© Simon Gosselin
Théâtre du Nord

Christophe Rauck tire sa révérence en beauté

par PAUL K’ROS
Publié le 29 mars 2021 à 11:30

Imaginez que vous êtes bien installé dans la salle du théâtre du Nord, regardant la dernière création de Christophe Rauck, Dissection d’une chute de neige. Je sais, c’est interdit. Les théâtres restent dramatiquement fermés tout en étant depuis quelque temps fort heureusement très occupés. Imaginez quand même que 2 h 10 durant vous allez être confronté aux choix de vie d’une femme-roi, Christine de Suède, gratifiée nous dit-on d’un physique ingrat, ayant effacé en elle toute féminité, dotée d’une vive intelligence et d’une grande culture au point de vouloir faire de Stockholm la nouvelle Athènes, y invitant les plus grands penseurs et philosophes de son temps tel Descartes puis abdiquant après dix ans de règne pour courir l’Europe, libre d’attaches et de mœurs, et mourir à Rome. C’est cette histoire transfigurée par la romancière suédoise Sara Stridsberg qui nous est ici contée. De prime abord, le temps de prendre place dans la salle, un rang sur deux, un siège sur trois, l’espace scénique semble encombré d’un immense miroir convexe renvoyant aux spectateurs leur propre image puis, après un temps de noir absolu, il apparaît vite que le miroir en question n’est autre qu’une sorte de long couloir-cage de verre. Ce promenoir enneigé servira d’exutoire au feu croisé des directives, commandements, pensées et sentiments des protagonistes et à l’étalage des contradictions sur le pouvoir, la domination, l’amour, la féminité, le genre, les sens nous renvoyant ainsi à nos propres questionnements cependant qu’un cercle de lumière ouvert en avant-scène offrira par intermittence un espace propice aux controverses visant une plus grande liberté.

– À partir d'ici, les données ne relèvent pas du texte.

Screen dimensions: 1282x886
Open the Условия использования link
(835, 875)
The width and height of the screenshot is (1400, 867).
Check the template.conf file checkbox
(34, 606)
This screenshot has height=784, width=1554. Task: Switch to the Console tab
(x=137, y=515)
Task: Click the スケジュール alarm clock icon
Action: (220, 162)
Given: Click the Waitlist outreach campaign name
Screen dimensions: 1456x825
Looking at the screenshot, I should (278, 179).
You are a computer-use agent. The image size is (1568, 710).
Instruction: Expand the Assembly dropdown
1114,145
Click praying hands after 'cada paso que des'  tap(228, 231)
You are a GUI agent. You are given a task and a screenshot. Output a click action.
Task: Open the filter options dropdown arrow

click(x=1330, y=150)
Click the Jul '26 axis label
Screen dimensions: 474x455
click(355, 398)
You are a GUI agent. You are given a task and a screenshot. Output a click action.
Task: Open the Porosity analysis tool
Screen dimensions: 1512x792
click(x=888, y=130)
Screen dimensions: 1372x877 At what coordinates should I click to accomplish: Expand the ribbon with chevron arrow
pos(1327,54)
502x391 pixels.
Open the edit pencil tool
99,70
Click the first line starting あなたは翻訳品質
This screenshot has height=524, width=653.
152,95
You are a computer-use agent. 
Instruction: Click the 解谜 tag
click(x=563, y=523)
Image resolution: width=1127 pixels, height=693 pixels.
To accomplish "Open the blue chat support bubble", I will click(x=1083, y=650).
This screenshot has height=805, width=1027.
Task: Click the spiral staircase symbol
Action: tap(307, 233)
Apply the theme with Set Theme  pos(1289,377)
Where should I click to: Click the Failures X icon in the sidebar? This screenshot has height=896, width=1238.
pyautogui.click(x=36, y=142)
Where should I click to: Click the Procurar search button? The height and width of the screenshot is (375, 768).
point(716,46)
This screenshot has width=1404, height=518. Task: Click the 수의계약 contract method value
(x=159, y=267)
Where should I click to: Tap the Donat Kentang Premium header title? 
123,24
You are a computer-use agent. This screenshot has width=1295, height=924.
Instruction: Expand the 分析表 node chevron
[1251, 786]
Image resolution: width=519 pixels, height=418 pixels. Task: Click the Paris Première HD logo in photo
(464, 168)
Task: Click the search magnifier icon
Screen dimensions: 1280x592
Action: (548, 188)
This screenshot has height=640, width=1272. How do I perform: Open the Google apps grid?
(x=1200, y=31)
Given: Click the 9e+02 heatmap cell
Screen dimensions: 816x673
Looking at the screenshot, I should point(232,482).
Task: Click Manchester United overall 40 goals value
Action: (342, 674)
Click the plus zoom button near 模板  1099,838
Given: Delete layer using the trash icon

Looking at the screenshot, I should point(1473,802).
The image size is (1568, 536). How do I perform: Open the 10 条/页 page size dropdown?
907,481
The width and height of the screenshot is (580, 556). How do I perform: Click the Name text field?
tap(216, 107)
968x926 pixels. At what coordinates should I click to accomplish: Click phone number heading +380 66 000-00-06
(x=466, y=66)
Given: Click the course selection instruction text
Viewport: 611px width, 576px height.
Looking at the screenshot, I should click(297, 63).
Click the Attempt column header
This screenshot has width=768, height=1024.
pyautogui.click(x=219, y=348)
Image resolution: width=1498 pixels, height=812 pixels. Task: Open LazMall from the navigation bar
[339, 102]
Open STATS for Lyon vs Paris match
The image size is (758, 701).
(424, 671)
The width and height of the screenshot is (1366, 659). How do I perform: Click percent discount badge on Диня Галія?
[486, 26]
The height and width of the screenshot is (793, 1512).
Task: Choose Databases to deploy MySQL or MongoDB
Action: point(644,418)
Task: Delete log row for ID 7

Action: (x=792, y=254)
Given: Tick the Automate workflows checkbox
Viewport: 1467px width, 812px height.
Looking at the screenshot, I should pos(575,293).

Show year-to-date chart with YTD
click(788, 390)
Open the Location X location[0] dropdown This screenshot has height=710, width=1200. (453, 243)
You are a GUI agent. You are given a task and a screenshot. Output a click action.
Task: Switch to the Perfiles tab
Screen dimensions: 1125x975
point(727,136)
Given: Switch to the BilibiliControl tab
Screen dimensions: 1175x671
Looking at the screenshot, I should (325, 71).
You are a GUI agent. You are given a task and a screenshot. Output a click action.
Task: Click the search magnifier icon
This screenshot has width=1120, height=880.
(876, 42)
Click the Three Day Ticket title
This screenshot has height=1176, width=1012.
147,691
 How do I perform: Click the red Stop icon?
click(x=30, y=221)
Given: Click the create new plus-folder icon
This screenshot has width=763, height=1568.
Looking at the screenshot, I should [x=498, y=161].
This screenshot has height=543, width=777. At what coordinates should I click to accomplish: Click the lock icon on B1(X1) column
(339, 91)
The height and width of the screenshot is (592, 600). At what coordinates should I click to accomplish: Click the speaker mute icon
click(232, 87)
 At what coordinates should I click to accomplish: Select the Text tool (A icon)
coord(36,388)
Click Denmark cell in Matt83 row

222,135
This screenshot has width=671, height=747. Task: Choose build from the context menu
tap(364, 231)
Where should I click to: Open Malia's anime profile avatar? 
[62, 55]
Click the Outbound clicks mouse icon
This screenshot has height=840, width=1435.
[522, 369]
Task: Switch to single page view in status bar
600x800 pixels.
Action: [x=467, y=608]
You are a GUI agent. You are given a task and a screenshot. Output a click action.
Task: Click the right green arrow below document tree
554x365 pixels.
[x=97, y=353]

La femme-roi abat ses cartes

Marie-Sophie Ferdane, toute de pâleur longiligne, un rien androgyne, nous surprend de ses mille facettes de femme-roi, tantôt fugacement enfantine, tantôt autoritaire, cassante, cruelle jusqu’au sang, tantôt chasseresse fougueuse à l’assaut de sa dame de compagnie-amante pour un orgasme au pistolet, tantôt encore virevoltante comme enivrée des joutes de l’esprit avec le philosophe. Toujours autoritaire cependant et soucieuse de conserver ses privilèges royaux, « la reine s’en sortira toujours… » même après avoir abdiqué. Quelle performance ! Les autres personnages gravitent autour d’elle et n’en pensent pas moins, à commencer par son défunt père Gustave II tué sur le champ de bataille dont les apparitions un rien shakespeariennes (Thierry Bosc, truculent de rusticité nordique moyenâgeuse) donnent à la pièce son singulier ancrage en ce pays lointain de chasseurs d’ours battu par la froidure, les vents et les marées. La mère Maria Eleonora (Murielle Colvez) en partance perpétuelle, éloignée de sa fille pour cause de néfaste influence, évincée des cercles du pouvoir, pour des raisons de pouvoir justement, trimballe sa valise à roulettes et ses souvenirs avec élégance et une certaine grandeur. Le pouvoir personnifié ici par un seul personnage en costume anthracite (Christophe Grégoire, froidement calculateur comme un actionnaire de fonds de pension ou un PDG de multinationale) tire les ficelles dans l’ombre, veille au grain et à la perpétuation de l’ordre établi. En contrepoint, l’amante surnommée Belle (Carine Goron, légère et douce comme un flocon de neige) imprime une insouciance aimante bienveillante qui sera vite réprimée pour raison d’État. Descartes, le philosophe (Habib Dembélé, habile discoureur et fin dissecteur des consciences en blouse blanche de clinicien des âmes), ne fera toutefois pas long feu en ces froides contrées victime d’une congestion pulmonaire deux mois après son arrivée. Quant à Love, l’ami d’enfance et cousin germain, amoureux avec arrière-pensées (Emmanuel Noblet, prétendant empressé et maniéré sanglé dans un costume pétant bleu pétrole) il aura la chance, mais ne le sait pas encore, de succéder sur le trône à celle qui repousse ses avances. L’écriture ciselée de Sara Stridsberg tranche dans le vif des idées et vous interpelle de bout en bout. Après sept années à la direction du théâtre du Nord, Christophe Rauck tire sa révérence avec une de ses plus belles réalisations. Souhaitons que le public puisse en bénéficier très rapidement.

Dissection d’une chute de neige de Sara Stridsberg, mise en scène Christophe Rauck, création au théâtre du Nord le 16 mars 2021 (représentations professionnelles). Une captation du spectacle réalisée par France culture sera diffusée dimanche 25 avril à 20 h dans l’émission Fictions/Théâtre et Cie.